This week I am sharing more work seen at PhotoNOLA….
There is an interesting trend in photography where the image maker uses photographs to create photographs, and
Christopher Jordan aptly achieves this way of working with his terrific series,
Suburban Sublime. Layers of emotion and story telling occur from his built dioramas, shot through velum and altered with light. This bending of reality leads us through our own personal psychology and memories as we question what we are seeing, but at the same time find ourselves in familiar landscapes.
Christopher Jordan is a photographic artist and teacher. He holds a faculty position at the University of Alabama, in Tuscaloosa, Alabama. He earned his MFA from Rochester Institute of Technology in 2004. Conceptually, Jordan works with a variety of techniques to create landscape imagery of both real and imaginary places. He is most interested in how depictions of place serve as vehicles for reflection, memory and meditation. Jordan’s work has been exhibited nationally and is held in several private collections.
The Suburban Sublimeseries was exhibited in a solo show at the Museum of Art, University of Southern Mississippi, in 2012, and will also be shown at the Colvard Union Gallery, Mississippi State University, in Spring of 2013. The artist is currently seeking additional venues for exhibition of this work.
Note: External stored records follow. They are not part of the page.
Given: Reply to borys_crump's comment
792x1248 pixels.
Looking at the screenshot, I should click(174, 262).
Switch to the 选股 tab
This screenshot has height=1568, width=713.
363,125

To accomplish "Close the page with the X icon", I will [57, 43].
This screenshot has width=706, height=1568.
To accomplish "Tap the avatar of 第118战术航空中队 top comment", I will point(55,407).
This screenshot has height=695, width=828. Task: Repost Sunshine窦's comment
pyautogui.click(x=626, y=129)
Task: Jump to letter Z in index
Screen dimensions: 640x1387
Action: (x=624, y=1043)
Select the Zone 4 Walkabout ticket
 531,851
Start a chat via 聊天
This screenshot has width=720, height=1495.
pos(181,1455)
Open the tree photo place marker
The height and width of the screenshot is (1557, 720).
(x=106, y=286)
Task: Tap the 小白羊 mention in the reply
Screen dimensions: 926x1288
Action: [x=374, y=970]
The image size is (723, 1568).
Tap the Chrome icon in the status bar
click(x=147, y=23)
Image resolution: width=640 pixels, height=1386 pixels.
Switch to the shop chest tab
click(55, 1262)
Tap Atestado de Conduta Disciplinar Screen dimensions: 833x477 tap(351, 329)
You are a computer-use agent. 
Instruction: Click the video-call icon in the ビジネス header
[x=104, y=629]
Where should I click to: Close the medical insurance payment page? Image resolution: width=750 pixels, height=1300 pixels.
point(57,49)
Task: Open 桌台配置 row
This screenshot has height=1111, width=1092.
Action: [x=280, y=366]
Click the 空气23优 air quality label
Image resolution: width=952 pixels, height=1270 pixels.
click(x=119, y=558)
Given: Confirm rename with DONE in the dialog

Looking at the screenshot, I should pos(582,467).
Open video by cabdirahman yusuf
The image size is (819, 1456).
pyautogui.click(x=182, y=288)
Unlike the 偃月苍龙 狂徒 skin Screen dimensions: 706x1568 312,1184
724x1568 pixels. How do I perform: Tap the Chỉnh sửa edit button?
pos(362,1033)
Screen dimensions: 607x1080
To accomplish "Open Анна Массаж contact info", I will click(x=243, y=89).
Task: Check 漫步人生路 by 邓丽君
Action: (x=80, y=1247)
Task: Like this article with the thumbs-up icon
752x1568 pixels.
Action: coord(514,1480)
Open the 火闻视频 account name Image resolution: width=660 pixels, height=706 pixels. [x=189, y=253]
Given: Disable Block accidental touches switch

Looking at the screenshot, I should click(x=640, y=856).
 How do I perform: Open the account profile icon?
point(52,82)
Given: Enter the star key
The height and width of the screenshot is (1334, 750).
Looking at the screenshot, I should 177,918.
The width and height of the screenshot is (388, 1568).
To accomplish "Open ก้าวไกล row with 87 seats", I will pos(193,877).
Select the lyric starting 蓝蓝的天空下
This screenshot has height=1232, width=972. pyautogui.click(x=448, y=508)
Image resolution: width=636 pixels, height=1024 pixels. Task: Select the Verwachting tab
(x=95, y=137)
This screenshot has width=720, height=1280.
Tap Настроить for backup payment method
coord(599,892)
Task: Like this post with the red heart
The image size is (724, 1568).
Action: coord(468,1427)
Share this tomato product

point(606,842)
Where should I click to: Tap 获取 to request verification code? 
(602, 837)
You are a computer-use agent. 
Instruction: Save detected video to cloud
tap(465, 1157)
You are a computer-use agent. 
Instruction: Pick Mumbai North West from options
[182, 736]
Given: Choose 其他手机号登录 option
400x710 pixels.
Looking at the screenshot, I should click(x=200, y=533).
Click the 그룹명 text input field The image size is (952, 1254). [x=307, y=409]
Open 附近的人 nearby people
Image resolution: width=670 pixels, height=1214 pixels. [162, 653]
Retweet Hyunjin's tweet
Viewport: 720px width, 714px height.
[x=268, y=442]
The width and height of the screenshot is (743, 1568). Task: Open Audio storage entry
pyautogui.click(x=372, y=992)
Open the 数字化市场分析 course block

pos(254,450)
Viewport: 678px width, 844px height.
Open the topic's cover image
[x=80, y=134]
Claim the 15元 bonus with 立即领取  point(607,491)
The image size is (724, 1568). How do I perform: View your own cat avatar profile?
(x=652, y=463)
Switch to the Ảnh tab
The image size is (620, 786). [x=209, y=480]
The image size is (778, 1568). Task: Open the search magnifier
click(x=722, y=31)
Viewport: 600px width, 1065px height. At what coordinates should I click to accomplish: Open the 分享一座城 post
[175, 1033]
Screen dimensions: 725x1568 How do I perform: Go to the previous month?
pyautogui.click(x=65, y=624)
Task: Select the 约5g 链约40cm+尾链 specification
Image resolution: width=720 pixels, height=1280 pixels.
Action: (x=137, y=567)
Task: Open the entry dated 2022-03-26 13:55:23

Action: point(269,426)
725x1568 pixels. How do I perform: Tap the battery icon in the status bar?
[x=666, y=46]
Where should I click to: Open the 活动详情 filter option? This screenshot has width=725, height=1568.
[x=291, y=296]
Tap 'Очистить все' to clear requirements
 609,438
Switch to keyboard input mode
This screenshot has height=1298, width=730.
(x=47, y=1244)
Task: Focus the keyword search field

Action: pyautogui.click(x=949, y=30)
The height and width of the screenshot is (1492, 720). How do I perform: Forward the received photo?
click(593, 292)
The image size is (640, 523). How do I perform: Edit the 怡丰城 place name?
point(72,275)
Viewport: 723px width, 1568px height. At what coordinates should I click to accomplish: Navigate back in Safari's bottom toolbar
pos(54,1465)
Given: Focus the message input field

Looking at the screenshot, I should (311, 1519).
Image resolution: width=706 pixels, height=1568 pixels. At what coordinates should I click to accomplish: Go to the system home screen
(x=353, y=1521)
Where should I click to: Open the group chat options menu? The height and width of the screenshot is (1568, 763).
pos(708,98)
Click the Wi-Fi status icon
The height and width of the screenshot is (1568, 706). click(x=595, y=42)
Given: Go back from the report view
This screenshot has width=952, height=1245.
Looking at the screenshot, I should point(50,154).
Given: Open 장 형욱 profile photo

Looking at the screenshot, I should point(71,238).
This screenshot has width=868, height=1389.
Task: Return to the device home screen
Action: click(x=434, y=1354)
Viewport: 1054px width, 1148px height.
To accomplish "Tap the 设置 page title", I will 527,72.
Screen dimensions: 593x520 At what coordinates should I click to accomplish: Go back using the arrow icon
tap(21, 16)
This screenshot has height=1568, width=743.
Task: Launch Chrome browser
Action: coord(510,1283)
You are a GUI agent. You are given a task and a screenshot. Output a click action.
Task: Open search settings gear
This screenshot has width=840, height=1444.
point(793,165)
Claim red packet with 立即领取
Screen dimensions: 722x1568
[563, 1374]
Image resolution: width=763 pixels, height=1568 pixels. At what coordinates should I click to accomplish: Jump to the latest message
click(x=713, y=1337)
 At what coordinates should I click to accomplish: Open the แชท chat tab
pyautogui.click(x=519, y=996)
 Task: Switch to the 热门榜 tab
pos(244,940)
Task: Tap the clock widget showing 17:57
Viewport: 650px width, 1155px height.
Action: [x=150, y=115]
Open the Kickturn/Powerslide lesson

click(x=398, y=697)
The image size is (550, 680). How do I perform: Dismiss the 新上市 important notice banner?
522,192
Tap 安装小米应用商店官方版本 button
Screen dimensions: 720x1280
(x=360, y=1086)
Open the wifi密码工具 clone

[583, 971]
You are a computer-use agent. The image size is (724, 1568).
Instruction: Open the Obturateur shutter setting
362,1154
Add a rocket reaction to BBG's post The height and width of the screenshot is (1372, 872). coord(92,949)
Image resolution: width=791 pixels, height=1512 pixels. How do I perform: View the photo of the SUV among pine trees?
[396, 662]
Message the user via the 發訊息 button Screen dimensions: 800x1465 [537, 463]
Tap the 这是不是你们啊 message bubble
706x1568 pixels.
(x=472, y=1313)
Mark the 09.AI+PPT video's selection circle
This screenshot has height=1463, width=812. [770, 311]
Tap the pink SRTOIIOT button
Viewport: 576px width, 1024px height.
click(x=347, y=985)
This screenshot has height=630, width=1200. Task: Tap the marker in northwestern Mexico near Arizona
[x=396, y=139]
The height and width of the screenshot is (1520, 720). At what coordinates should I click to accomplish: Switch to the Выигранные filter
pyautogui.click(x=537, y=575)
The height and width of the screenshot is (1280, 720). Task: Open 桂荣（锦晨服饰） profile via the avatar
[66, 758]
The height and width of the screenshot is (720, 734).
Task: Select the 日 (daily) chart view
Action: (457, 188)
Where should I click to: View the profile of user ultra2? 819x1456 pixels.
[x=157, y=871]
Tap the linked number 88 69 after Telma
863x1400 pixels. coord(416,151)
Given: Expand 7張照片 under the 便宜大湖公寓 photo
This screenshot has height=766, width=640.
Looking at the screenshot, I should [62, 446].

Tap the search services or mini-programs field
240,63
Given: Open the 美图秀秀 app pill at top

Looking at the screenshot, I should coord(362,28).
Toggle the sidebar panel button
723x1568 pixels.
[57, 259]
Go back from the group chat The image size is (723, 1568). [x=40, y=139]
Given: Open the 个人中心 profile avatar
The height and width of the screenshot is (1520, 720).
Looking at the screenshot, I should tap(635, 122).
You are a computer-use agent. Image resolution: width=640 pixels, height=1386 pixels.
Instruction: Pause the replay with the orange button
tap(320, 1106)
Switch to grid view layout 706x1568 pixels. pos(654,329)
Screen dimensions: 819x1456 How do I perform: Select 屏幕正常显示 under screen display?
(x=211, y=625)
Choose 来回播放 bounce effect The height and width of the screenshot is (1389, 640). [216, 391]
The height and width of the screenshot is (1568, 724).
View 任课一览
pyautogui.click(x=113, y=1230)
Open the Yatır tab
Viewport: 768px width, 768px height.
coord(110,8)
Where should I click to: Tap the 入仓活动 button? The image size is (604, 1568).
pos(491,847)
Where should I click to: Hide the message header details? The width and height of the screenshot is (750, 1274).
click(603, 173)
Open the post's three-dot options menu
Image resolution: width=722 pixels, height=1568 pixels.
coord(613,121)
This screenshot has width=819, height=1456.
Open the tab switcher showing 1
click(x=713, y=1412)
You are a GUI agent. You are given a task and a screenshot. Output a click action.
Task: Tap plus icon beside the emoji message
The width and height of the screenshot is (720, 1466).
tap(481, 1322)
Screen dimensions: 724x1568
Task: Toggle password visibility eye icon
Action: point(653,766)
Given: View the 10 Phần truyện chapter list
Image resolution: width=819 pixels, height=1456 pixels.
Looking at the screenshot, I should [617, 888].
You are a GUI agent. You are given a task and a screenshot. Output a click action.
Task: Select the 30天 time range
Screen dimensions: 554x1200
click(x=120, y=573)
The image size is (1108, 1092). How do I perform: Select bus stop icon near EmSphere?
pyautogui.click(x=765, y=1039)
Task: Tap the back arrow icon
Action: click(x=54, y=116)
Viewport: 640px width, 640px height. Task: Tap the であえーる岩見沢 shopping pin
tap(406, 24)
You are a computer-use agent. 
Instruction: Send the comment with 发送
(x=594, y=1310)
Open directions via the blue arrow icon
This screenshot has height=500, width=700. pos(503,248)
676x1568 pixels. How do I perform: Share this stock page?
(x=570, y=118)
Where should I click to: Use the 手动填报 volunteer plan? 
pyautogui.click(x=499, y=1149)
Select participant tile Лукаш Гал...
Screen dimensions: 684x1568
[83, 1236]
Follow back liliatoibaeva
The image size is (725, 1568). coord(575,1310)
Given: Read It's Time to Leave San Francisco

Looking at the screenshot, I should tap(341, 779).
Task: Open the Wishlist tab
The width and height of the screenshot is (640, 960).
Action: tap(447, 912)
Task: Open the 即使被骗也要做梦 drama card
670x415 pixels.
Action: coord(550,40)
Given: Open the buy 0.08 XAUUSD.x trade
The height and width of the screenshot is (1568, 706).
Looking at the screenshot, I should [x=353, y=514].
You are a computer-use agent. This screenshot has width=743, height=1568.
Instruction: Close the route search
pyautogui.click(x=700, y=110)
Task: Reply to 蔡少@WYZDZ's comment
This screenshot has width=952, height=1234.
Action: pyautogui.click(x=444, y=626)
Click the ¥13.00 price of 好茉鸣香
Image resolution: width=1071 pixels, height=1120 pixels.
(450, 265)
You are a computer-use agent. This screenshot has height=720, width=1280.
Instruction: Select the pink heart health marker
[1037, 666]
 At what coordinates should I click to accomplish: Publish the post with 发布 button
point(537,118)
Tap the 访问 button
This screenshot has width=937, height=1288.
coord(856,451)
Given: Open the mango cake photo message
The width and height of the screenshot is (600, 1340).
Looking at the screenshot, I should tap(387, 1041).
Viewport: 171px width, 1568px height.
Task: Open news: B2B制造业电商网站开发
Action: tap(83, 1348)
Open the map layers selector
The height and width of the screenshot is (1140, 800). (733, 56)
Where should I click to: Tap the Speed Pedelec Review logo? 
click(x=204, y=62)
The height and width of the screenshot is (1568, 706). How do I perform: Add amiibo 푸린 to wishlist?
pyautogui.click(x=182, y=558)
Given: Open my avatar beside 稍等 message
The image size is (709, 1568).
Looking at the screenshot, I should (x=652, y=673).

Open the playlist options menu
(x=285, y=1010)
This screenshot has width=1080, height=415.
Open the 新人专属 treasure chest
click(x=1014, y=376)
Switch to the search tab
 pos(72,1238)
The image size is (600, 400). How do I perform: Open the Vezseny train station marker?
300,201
Individual works from the series have enjoyed national exposure at venues such as: Rayko Photography Center, Gutstein Gallery, Gertrude Herbert Institute of Art, Wellington B. Gray Gallery, Visual Arts Center of New Jersey, and 1212 Gallery, and others. Suburban Sublime is also part of the national travelling exhibition Spinning Yarns: Photographic Storytellers and has appeared in the publication, Diffusion: Unconventional Photography. Jordan also presented an artist talk at the Jennifer Shwartz Gallery in Atlanta, where three of the images were shown as part of a group exhibition featuring the Diffusionphotographers.
Suburban Sublime
The project Suburban Sublime situates a mystical narrative within suburbia. Suburban landscapes are seemingly bland and uneventful places. Yet paradoxically, this banality can incubate something curious and wondrous, such as the luminous events transpiring within these pictures. Are the events supernatural? Fantastical? Threatening? That remains to be seen. The sublime can be found within the depths of the paradox.
The images are made by photographing dioramas, which are themselves built from photographs. Through the use of light and velum, the impression of luminous, atmospheric effects is created in front of the lens. The buildings and places depicted are no longer specimens of suburbia; they become visual koans, requiring an imaginative leap to resolve initial perceptions. This work explores the ambiguity between photographic expectation and neo-pictorialist space, signification and abstraction, and the real versus the uncanny.